PHENYLKETONURIA:

PHENYLKETONURIA:

·     Phenylketonuria is an inherited error of metabolism caused by a deficiency in the enzyme phenylalanine hydroxylase (PAH). Loss of this enzyme results in mental retardation, organ damage, unusual posture and can, in cases of maternal PKU, severely comprise pregnancy.

·     Classical PKU is an autosomal recessive disorder, caused by mutation in both alleles of the gene for PAH, found on chromosome 12. In the body, PAH converts the amino acid phenylalanine to tyrosine, another Amino acid. Mutation in both copies of Gene for PAH means that the enzyme is inactive or less efficient, and the concentration of phenylalanine in the body can build up to toxic levels.

·     In some cases, mutations in PAH will result in a phenotypically mild form of PKU called hyperphenylalaninemia.

·     PKU is a classic ‘monogenic’ autosomal recessive disease in which mutation in the human PAH locus explain the impaired function of enzyme PAH, the attendant hyperphenylalaninemia (metabolic phenotype) and the resultant mental retardation (cognitive phenotype).

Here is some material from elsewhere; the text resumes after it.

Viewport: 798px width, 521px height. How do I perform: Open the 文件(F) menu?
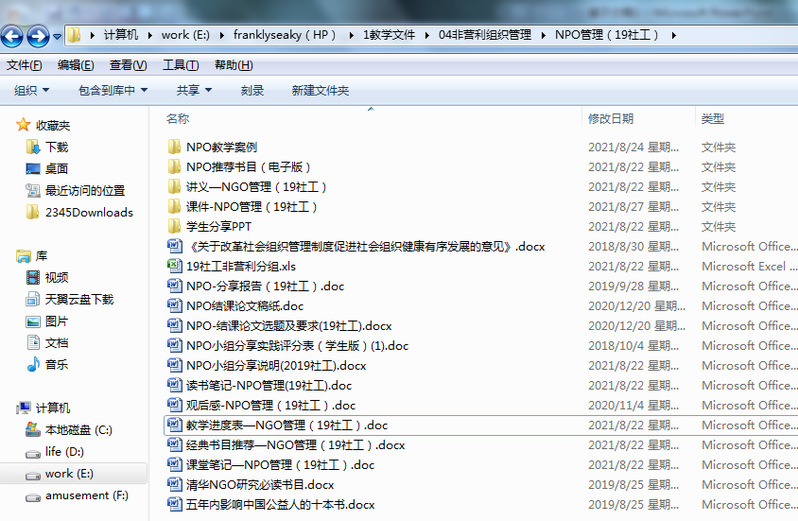tap(24, 65)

·     Tyrosine is needed to create neurotransmitter such as epinephrine, norepinephrine and dopamine.

·     Symptoms :

·     (a) seizures, tremors (shaking)

·     (b) stunted growth.

·      (c) mental retardation.

·     (d) intellectual disability

·     (e) hypopigmentation (excessively fair skin and hair)

·     (f) 'musty odor’ to the baby's sweat and urine (due to phenylacetate, a carboxylic acid produced by the oxidation of phenyl ketone).

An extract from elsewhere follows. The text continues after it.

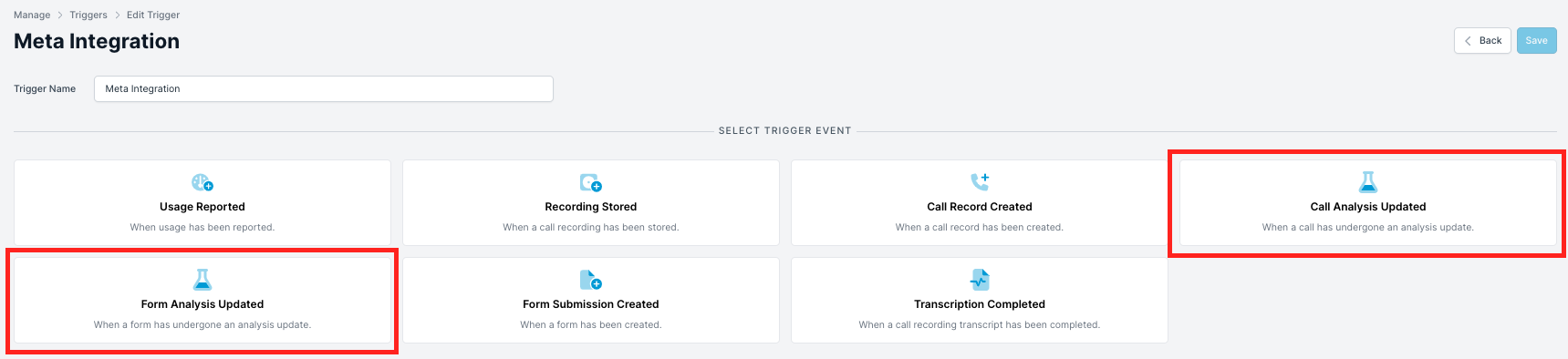Save the trigger settings
Image resolution: width=1568 pixels, height=359 pixels.
pos(1537,41)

·     (g) phenylpyruvate can be detected in urine.

·     Phenylalanine is a large neutral amino acid (LNAA). It competes for transport across blood- brain barrier via the transporter. In excess it saturate the transporter, decreasing the levels of other LNAA in brain. This hinders the development of brain.

·     Treatment:  (a) restricted diet (eliminating food rich in phe. Like eggwhite, chicken, legumes, fish, soybeans, cheese)

·     (B) oral administration of tetrahydrobiopterin.

·      (c) casein glycomacropeptide (cGMP), milk peptide naturally free of phe.

·     Detection : newborn screening.